Movie stars get married every day.

Some seem to get married twice or more every day.

Not Grace Kelly.

If I were asked, I could say my first girlfriend was Janey Clark, who lived next door when I was five. (I have a photo my father took of me pushing Janey on a swing in the playground at school.) Or Marilyn Bressler, when I was in second grade. Or, most of all, Sherrie Tatham, from third grade until the two of us went off to different junior high schools in seventh grade. But all these seemed to fade into the distant background when I first saw Grace Kelly on the screen in The Bridges of Toko-Ri. Why does a ditsy over-sexed fifteen-year old boy (all fifteen-year-old boys are "oversexed"; it's all they think about) suddenly become entranced by an image he sees up there on a movie screen? "How do I love thee? Let me count the ways" Oh, nonsense. There's no accounting for it. It just happens? The year, I think, was 1956, and the blond Grace Kelly was suddenly a hot number, not a blond bombshell, exactly, but rather a sexy ice-queen. Suddenly, she was starring in To Catch a Thief, Dial M for Murder, The Country Girl (for which she won an Oscar), and The Swan (shot in the tiny principality of Monaco, where she met the Prince). News of her began appearing massively in all the movie magazines, even on the cover of LIFE.
As my passion for this perfect girl grew, so did my fanciful reading of her being. I read somewhere that she was a Catholic, and I knew that Catholics were not supposed to have sex until they were safely married, so I could gather that Grace was still a virgin (waiting for me to arrive, no doubt). I'd read that her father was immensely rich, and that was a comfort to me, since I had no idea when my first novel would be published. I even knew that her brother Kel had taught Grace how to swim when she was eight. I was so taken with her that I began tacking pictures of her onto my bedroom wall. My father must have grown concerned. "Some day I expect to come home one evening," he said one night, while reading his newspaper, "and find Grace Kelly seated at the dining room table, waiting for dinner." Girls I'd meet at dances or at my parents' friends' houses were suddenly so plain, I must have seemed to them quite snobbish and insufferable. In retrospect, I was no longer living in the real world.
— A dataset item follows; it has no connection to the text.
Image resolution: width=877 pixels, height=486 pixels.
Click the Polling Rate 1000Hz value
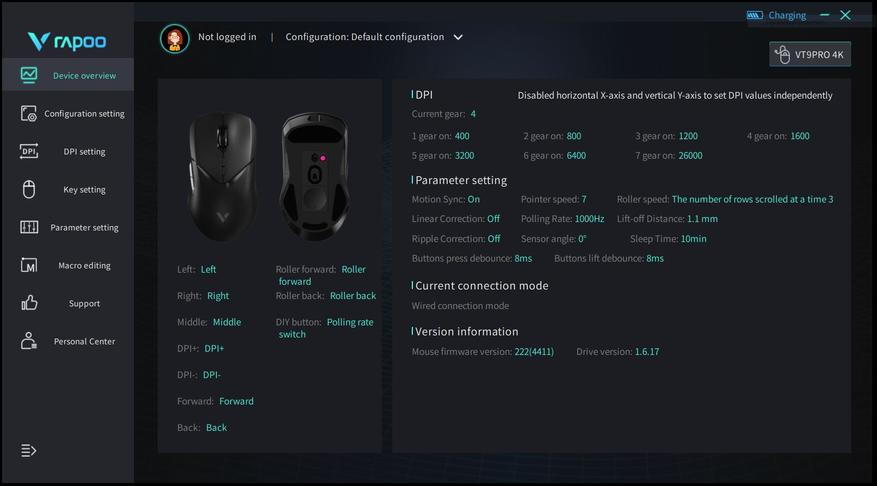589,219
I don't quite recall when my dream world collapsed and I turned my attention, instead, to the world of imperfect real girls. I met Ginny, we married, and soon had our own dream girl Jessica.

I lost sight of Grace Kelly until I heard she'd been a passenger in a sport car driven by one of her daughters. She'd driven off one of the dangerously winding roads in Monaco and she was dead.

Years later, between grading sets of freshman essays here at Cottey, I read a biography of Grace Kelly.

It turned out she was at an early age something of a tramp, engaging in what Bill Clinton would later swear was "not sexual intercourse." When she became a certifiable movie star, and before she married Prince Rainier, she had sexual intercourse (yep, the real kind) with Clark Gable (on the set of Mogambo), Ray Miland (on the set of Dial M for Murder), Jimmy Stewart (on the set of Rear Window), William Holden (on the set of Bridges of Toko-Ri), and the list goes on. Suddenly, my image of the virginal ice queen shattered..

It turned out that she was cruel and discourteous to her husband, too. In front of visitors, she would make faces at him and speak condescendingly, as if to a demented child.

Didn't she love him? Why had she married him? Just to be the princess in a real-life fairy tale? And why had he married her? To have an heir to the throne of Monaco? If that was the reason, why couldn't he have gone up to one of the gaming tables he owned in the nearby casino, and asked one of the rich and tipsy American girls there? Why couldn't he have left the loveliest girl in the world to . . . me?

It turns out that the Prince of Monaco, who died last week, had taken over a war-torn and poverty-stricken principality in 1949.

He'd built it up, and presumably Grace Kelly would, in his own mind, be part of the overall tourist attraction. He'd had to pay a price, however, married to a scold and tramp, and along the way fathering a trio of n'er-do-well children. It turns out that life in the royal family ain't what it's cracked up to be.